This is the second offering from Wormhook, and it is a fine blend of cathartic inner voices with something akin to ancient incantations from the great beyond, augmented, but not swamped, by hand-chamfered electronics and fragile guitar. Umpteen lyrical references to clouds, nature, stones, rain, and heaven, cannot obscure that Wormhook's radical psalmody is far from the tangled common or garden variety of free folk hedgerow bustle, approaching instead the trance-state wisdom of a delirious time-traveling street corner prophet deciphering Sumerian inscriptions to an audience of none.

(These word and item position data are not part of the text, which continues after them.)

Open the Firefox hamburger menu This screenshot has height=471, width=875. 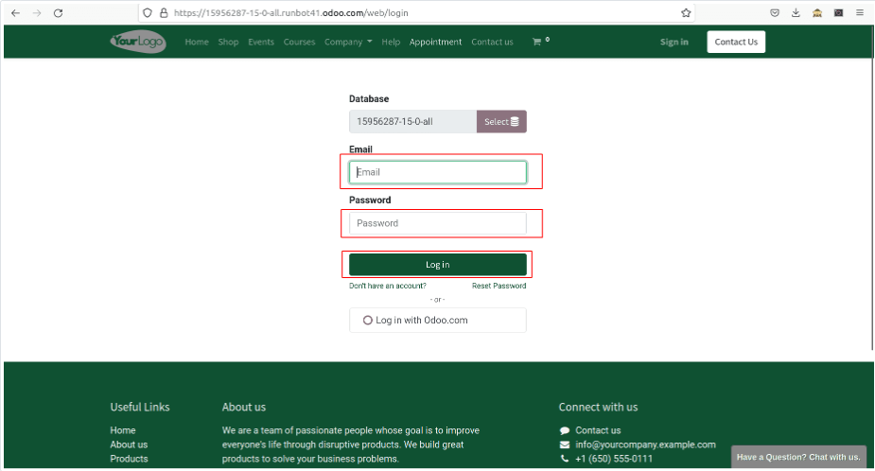(859, 13)
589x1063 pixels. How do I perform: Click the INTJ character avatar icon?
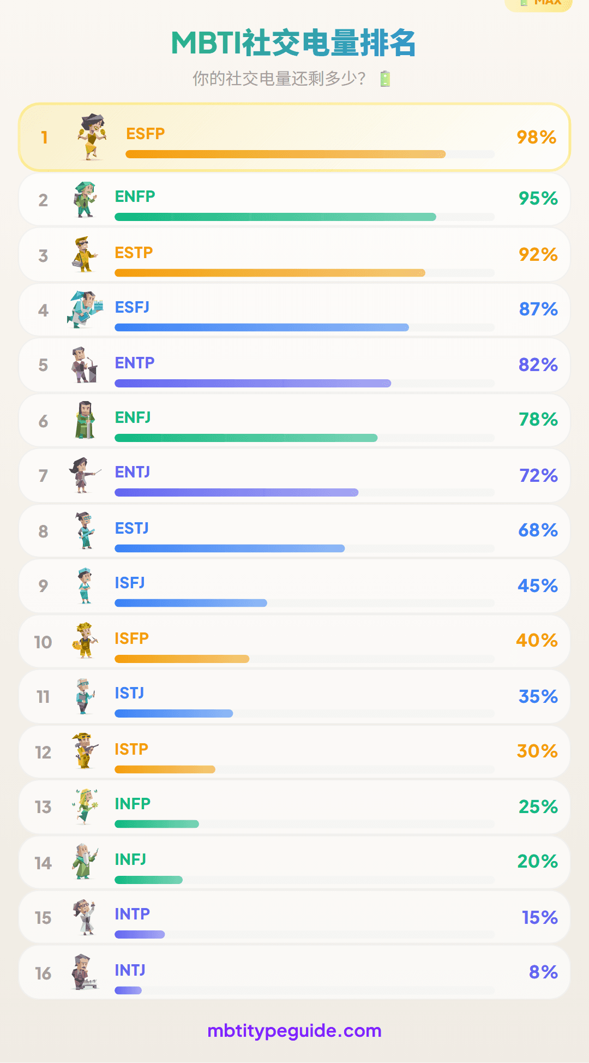coord(85,972)
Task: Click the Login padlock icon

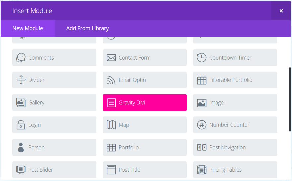Action: point(21,125)
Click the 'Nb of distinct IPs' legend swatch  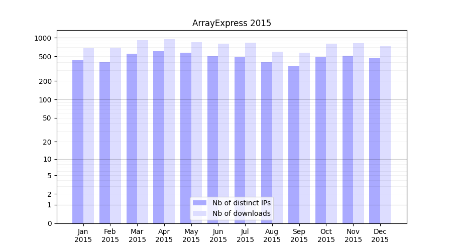point(199,203)
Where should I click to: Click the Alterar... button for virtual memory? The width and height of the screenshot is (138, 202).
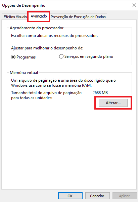[113, 103]
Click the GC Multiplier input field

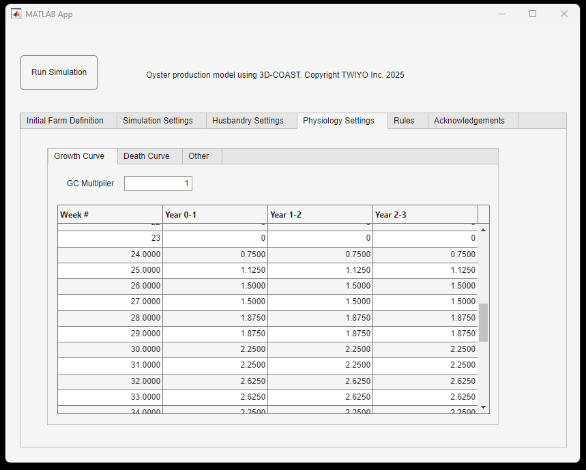pos(158,183)
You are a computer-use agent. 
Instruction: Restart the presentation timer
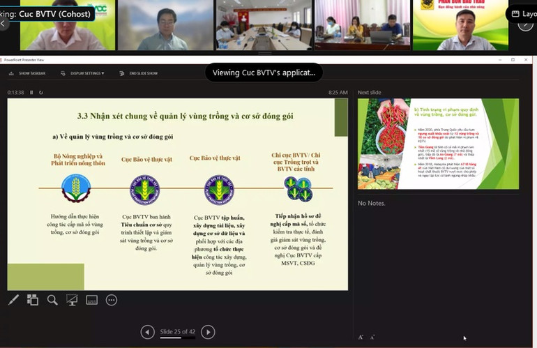40,92
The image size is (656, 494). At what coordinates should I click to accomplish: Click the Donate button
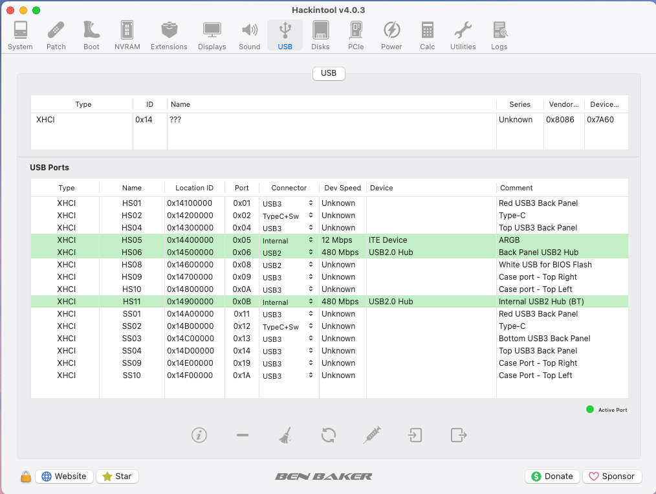[552, 477]
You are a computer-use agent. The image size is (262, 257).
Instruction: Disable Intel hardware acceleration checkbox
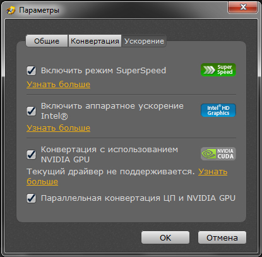[x=32, y=111]
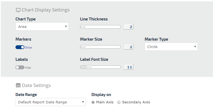This screenshot has height=111, width=213.
Task: Click the Marker Size value box
Action: pos(129,47)
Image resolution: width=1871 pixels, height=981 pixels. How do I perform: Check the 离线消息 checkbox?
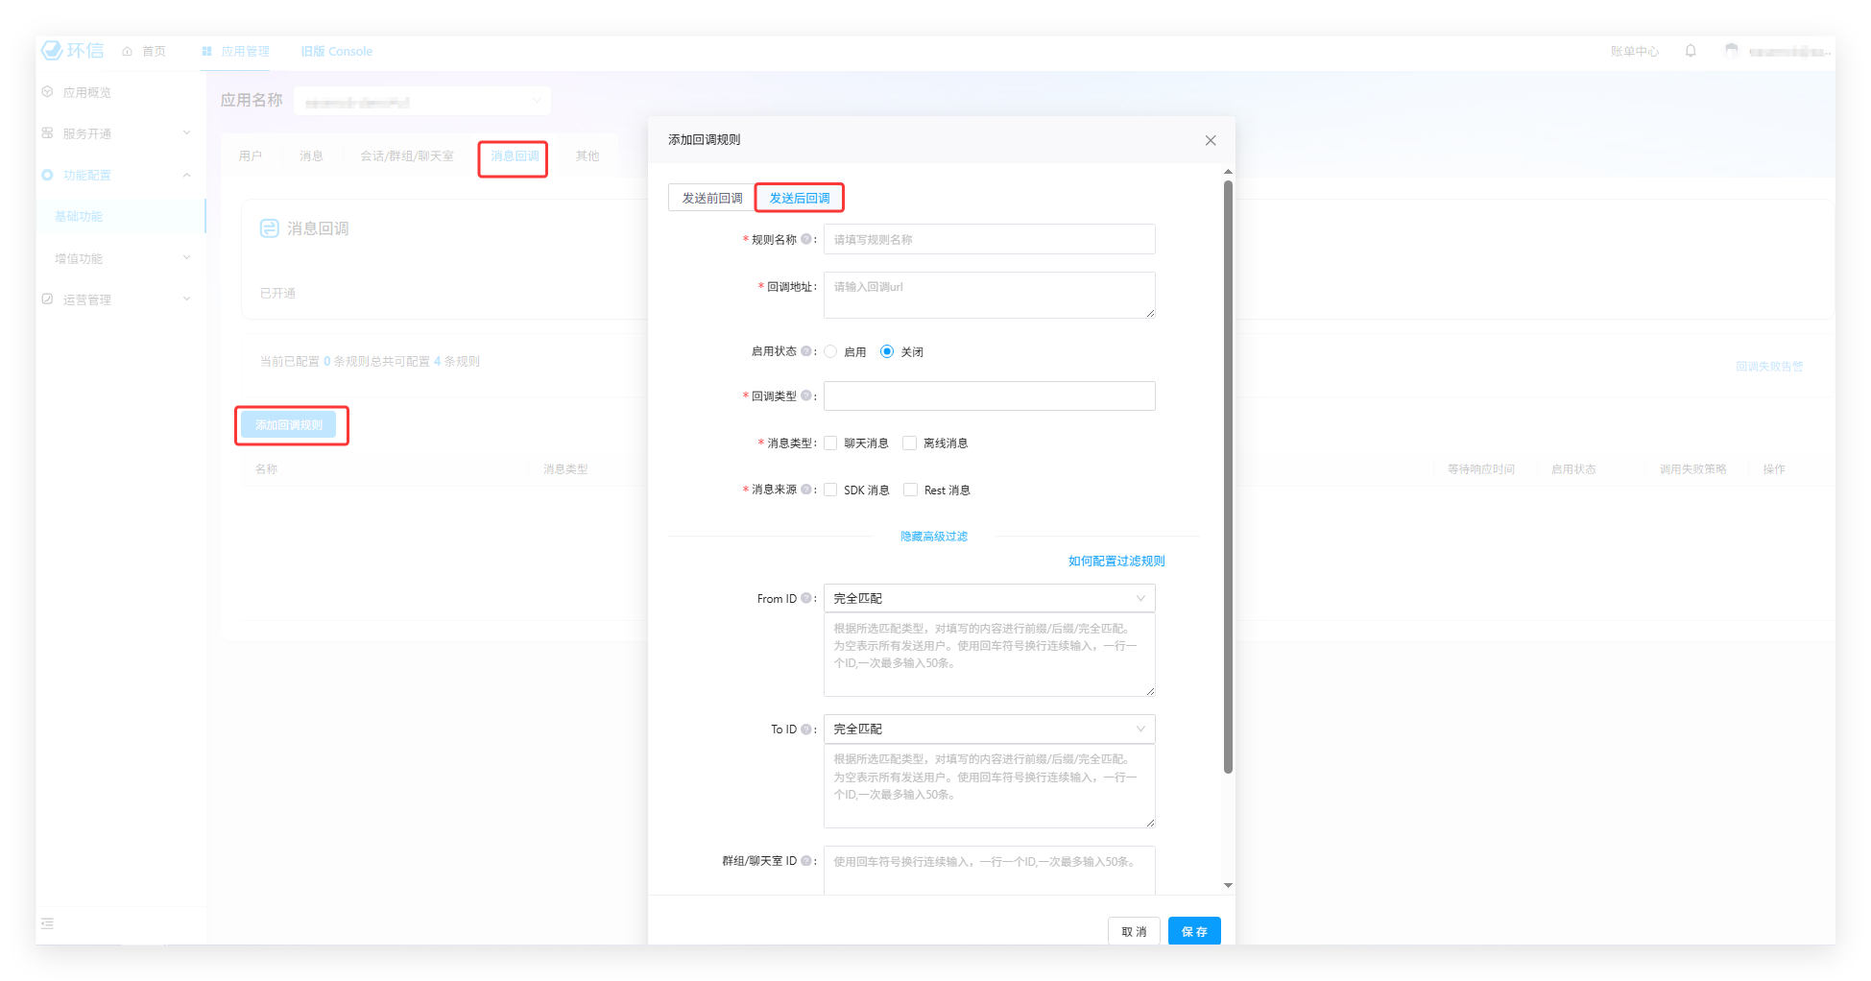910,443
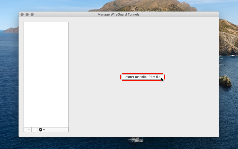The width and height of the screenshot is (238, 149).
Task: Click the Manage WireGuard Tunnels title text
Action: (x=118, y=14)
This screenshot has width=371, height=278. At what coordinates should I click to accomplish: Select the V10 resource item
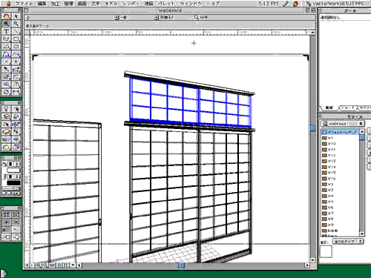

Which is not to say that the record is anything less than rather holy and crystal clear. Wormhook may sound at times as if they are channeling the spirit of a Beckett character, joyfully and defiantly hauling themselves through wet leaves by their elbows, but they never sound as if they are channeling the confessional voice from author Adam Thorpe's unforgettable chapter "Stitches" - only decipherable every thirty or so readings after a midwinter nap, four glasses of sherry and a game of naked Twister. Indeed, the lyric sheet enclosed with the vinyl version of Workaday Strangeness is hardly needed. Unless, like me, you simply can't believe that double glazing is mentioned not once but twice (in separate songs) and to good effect.
The feel of the album is unique—as much rain-washed urban outsider crying space dust into the neon-tinged gloom as spectral presence singing sacred 12th century hymnal—but here and there I hear, mostly in Wormhook's anguished and alluring voice, some accidental echoes of the plaintive warmth with which Sandro Perri sang on his Tiny Mirrors record, and Jacob Olausson wailed on Moonlight Farm. The album needs to be heard in its entirety, on repeat. Paradoxically, I could highlight any track for praise, but will limit this to mentioning "Shiver," as it sounds like it might be the apparition of a disappeared cantor haunting the night shift of a factory assembly line. Another key piece is "Folk From The Vaults of A Death Cult D&B Version," which could hardly be more beautiful if it were a magic carpet woven from the unpicked woolen sweaters of a choir of octogenarian virgins praying for forgiveness in the ruins of a wave-battered stone chapel, on the coast of a newly discovered island halfway between Devold and Fair Isle.
The album also reminds me of the medieval poem Pearl in that it similarly benefits from offering up almost-but-not-quite understandings, and an exotic mysterious quality which will not easily be dissolved. I applaud that Wormhook has plunged into deep creative waters, determined to "swymme the remnaunt, thagh I ther swalte"—to swim across, or die trying.
Wormhook is Martin Steuck. They are a Glasgow artist into a broad range of different but connected creative mediums. The physical album has their hand painted labels and there's an optional 24 page book of their paper cuts. Workaday Strangeness is reportedly born of a therapeutic necessity, and this is made plain from the track "Disappear" and other allusions to ancient pain, rain, demons, disease, and modern disconnect. Yet what emerges is a defiantly poetic anti-manifesto pleading, nay fighting, for solidarity, joyful inclusion, and mutual survival.